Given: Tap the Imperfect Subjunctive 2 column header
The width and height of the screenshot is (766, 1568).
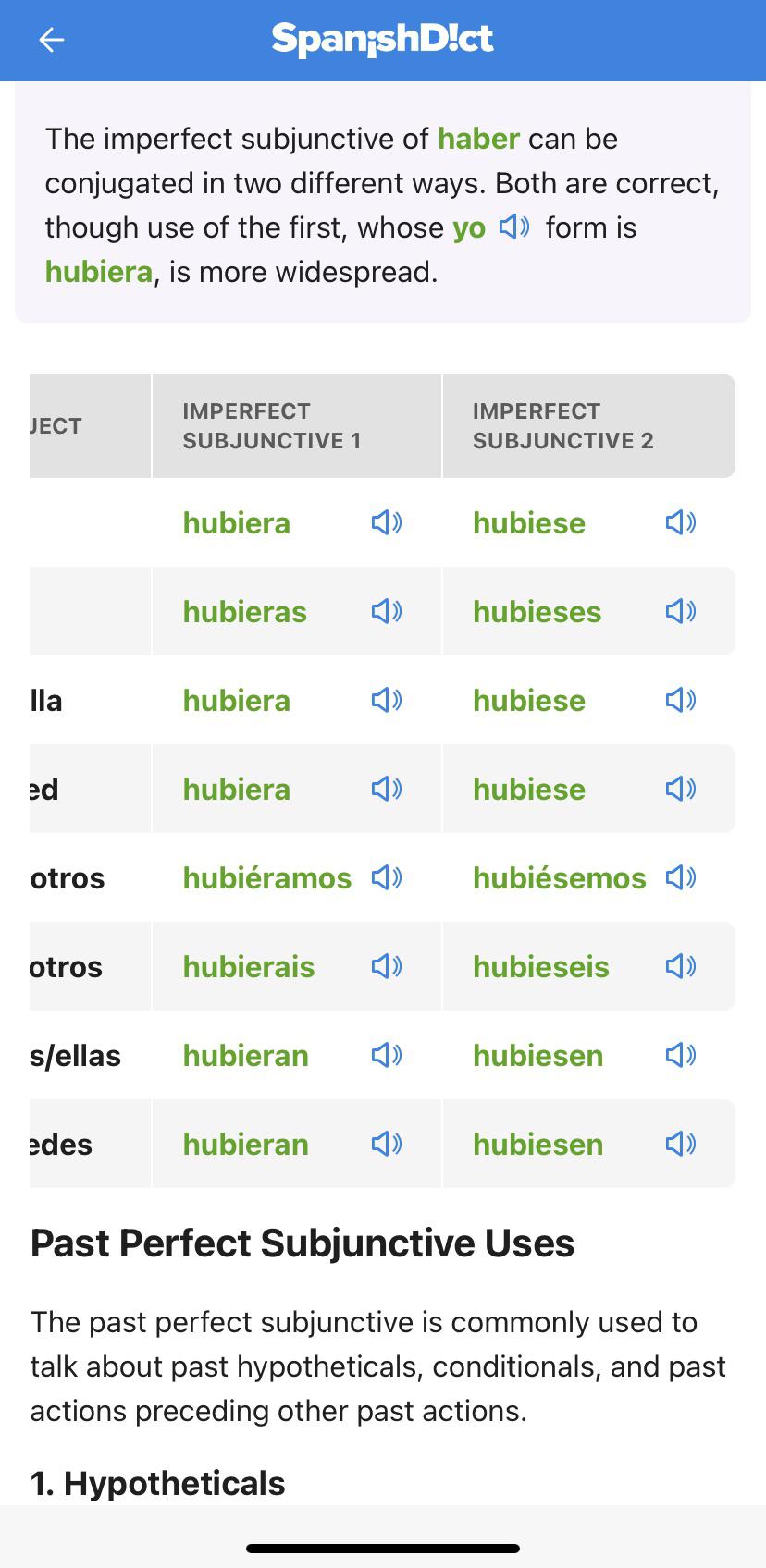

--

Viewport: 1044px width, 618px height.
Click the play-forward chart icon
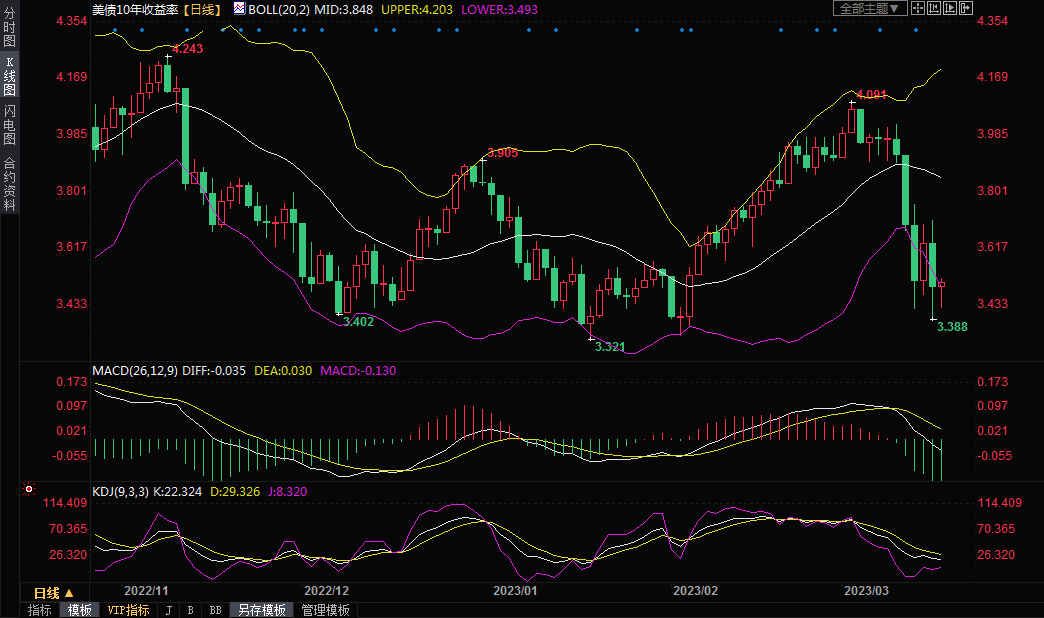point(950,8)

* * *

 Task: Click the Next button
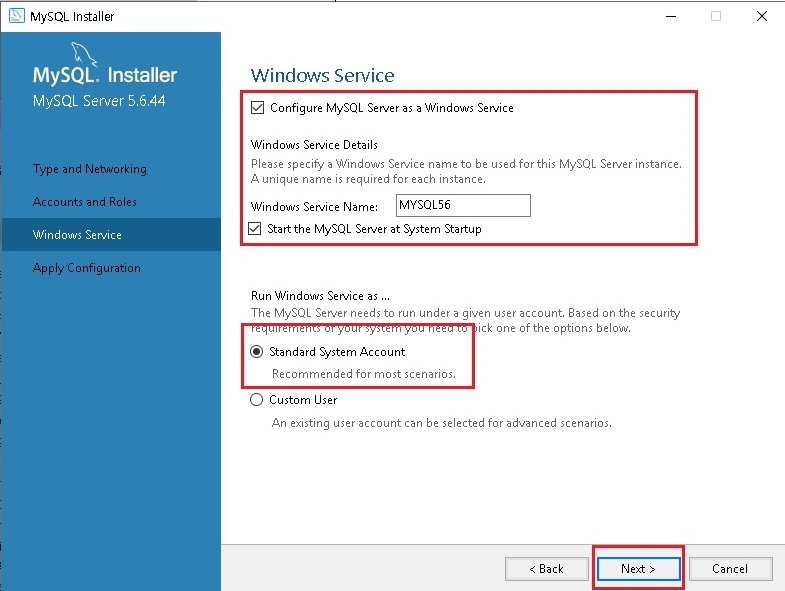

Task to carry out – From the records above, print exactly the lines that run from the line with "Given: Tap the" to the line with "The width and", inclusive.

Answer area –
Given: Tap the Imperfect Subjunctive 2 column header
The width and height of the screenshot is (766, 1568).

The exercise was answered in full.